- Opening Delimiter -

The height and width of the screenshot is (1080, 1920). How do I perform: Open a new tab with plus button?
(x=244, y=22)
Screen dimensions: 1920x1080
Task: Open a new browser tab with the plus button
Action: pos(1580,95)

- Closing Delimiter -

▶ **EXERCISE GOAL**
Your answer must be an exact transcription of every record above.

▶ **OUTPUT OF THE TASK**
The height and width of the screenshot is (1080, 1920). How do I perform: Open a new tab with plus button?
(x=244, y=22)
Screen dimensions: 1920x1080
Task: Open a new browser tab with the plus button
Action: pos(1580,95)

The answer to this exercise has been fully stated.